A posição de Otelo Saraiva de Carvalho foi defendida em entrevista à agência noticiosa oficial do regime, Angop, em Lisboa, a propósito dos 40 anos de independência de Angola. Nela o ex-líder das FP-25 (Forças Populares 25 de Abril foram uma organização armada clandestina de extrema-esquerda que operou em Portugal entre 1980 e 1987) assumiu que “tardou demais” o reconhecimento, não havendo dúvidas de se ter tratado de um “tremendo erro” de Portugal.

“Não há dúvidas de que o reconhecimento tardio da independência de Angola levou a que nem sempre, ainda hoje, as relações com Portugal sejam boas. Há coisas que deixam marcas para sempre. Isso tudo custou caro para as relações entre Angola e Portugal”, sublinhou Otelo Saraiva de Carvalho.

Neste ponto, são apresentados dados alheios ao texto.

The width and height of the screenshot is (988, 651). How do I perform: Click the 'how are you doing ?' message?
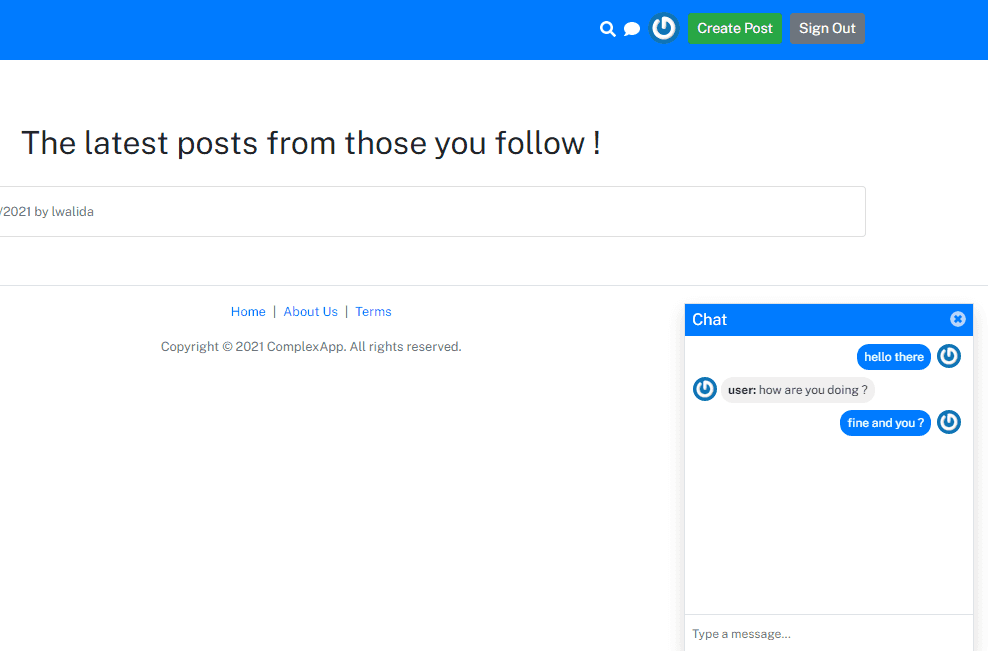(798, 389)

O antigo militar adiantou, numa tentativa de reescrever a história, que foi “tentada uma plataforma mínima de acordo entre os três movimentos de libertação”. Trata-se de uma mentira pois essa plataforma só seria implementada se acaso o MPLA não tivesse – com a ajuda militar de Cuba – tomado o poder em Luanda.

“Tínhamos mais preferência pelo MPLA, porque era o único movimento, por razões ideológicas e capacidade de gestão política, do qual tínhamos contacto e diálogo”, reconheceu também o líder das FP-25, uma organização terrorista portuguesa responsável por 13 mortes – às quais acrescem ainda as mortes de 4 dos seus operacionais – dezenas de atentados a tiro e com explosivos e de assaltos a bancos, viaturas de transporte de valores, tesourarias da fazenda pública e empresas.

Otelo Saraiva de Carvalho disse ainda que António Spínola, político conservador, tinha uma ideia completamente diferente de autodeterminação e de independência.

“Spínola tinha uma ideia de criar uma ‘Commonwealth’ à portuguesa, em que ele seria o Presidente da República e de todas as províncias ultramarinas. A perspectiva dele era gizar uma cultura ultramarina que conduzisse à paz e mais nada. Isso era completamente ridículo”, disse.

Segundo Otelo Saraiva de Carvalho, a visão do Movimento das Forças Armadas (MFA) passava por medidas para elevar o nível económico, cultural e social do povo português, sobretudo das classes sociais mais desfavorecidas.

“Para nós, o Governo saído do da revolução de 25 de Abril deveria, imediatamente, também, reconhecer o direito dos povos à autodeterminação, com todas as consequências que daí adviriam, mesmo a independência”, frisou.

Numa mensagem a propósito dos 40 anos de independência, Otelo Saraiva de Carvalho considerou “extremamente aliciante (re)construir um país”.

“É satisfatório sentirmos, eu e os meus camaradas, o sonho dos nacionalistas africanos em tornar rapidamente possível o alcance da liberdade, da dignidade e da soberania dos seus países”, destacou.